Christianity had been known in Persia from a very early period. After
Christianity became the Roman empire’s state religion, any deterioration
in the relations between the two superpowers would lead to persecution of
Persian Christians. As divisions within Christianity deepened, the Persian
authorities began to encourage Nestorianism, and this gradually expanded
to become the second religion of Iran (see above, p. 144). The Persian
ruler Hormizd IV (579–90) was notably tolerant of all Christians in Persia,
including Chalcedonians, and this gave rise to a legend about the Persians’
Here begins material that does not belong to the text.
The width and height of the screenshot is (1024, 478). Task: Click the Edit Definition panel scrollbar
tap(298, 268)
own conversion.22 This legend, preserved only in Latin tradition, probably
reflects hopes generated in the empire by developments in Persia.
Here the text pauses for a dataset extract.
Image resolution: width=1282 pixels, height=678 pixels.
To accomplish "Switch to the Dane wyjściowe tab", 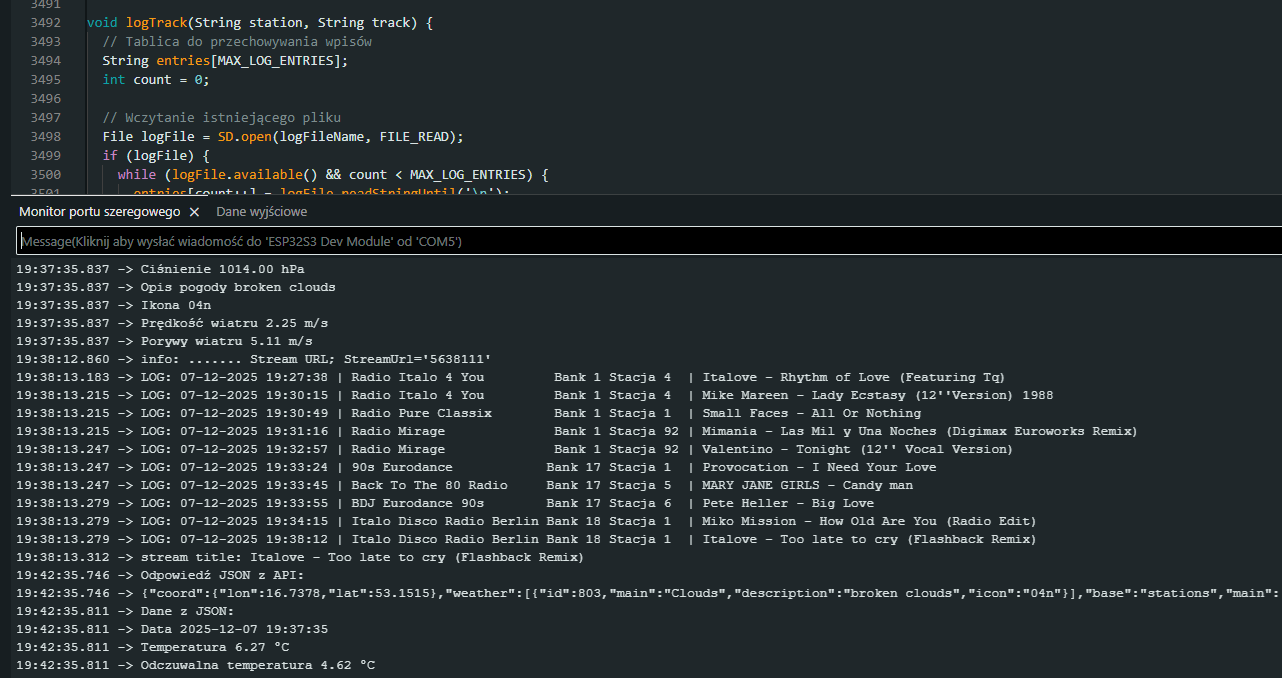I will pos(261,212).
In 590 the shah was deposed and his son, Khusro II (590, 591–628),
fled to Byzantium. The prince regained the throne with the aid of troops
provided by Maurice. According to the Shahnama (Book of kings), in this
new spirit of friendship the emperor sent Khusro ‘a cross ornamented with
jewels’ and garments embroidered with crosses.23 During this period, the
Chalcedonians were in favour. Here too, we learn of Byzantine activities
from all kinds of sources, but with one conspicuous exception – the
Byzantines themselves. Why does Theophylact Simocatta, who recounts
Maurice’s dealings with the Persians in great detail, not say a word about
his Christianising activities?However, these achievements were short-lived:
in 602, as soon as Maurice was murdered, Khusro launched an attack on
Byzantium, and ‘from the Euphrates to the east, the memory of the Council
of Chalcedon was obliterated utterly’.24
The sixth century was an age of grandiose missionary undertakings, but
there were also smaller-scale ones. The ‘Legend of seven bishops of Cherson’,
for example, reflects local hagiographical tradition.One version of this
legend, which probably originated in the sixth century, includes a certain
Ephraim among the Christian missionaries in Cherson. According to this
variant, Ephraim had been sent to convert ‘the land of the Tauroscythians
which borders on Cherson’. It is noteworthy that in later centuries this
mythical Ephraim was recast as having converted a number of barbaric
tribes: Turks, Huns and Hungarians.25
The sixth century was also the age of the parting of ways between
Chalcedonian and ‘heretical’ Christianity (see above, pp. 116–18, 212–13).
The subsequent large-scale missions of the Nestorian and monophysite
churches, involving conversions in Central Asia and China, had nothing
to do with Byzantium. Henceforth only a ‘heretic’ could allow himself an
elevated, ‘pan-Christian’ attitude towards missions. One such champion of
unalloyed apostolic evangelism was the sixth-century Alexandrian traveller
Cosmas Indicopleustes. In his Christian topography, Cosmas presents a kind
of bird’s eye view of world-wide evangelisation.26 This sense of universality
was all but lost by the imperial church.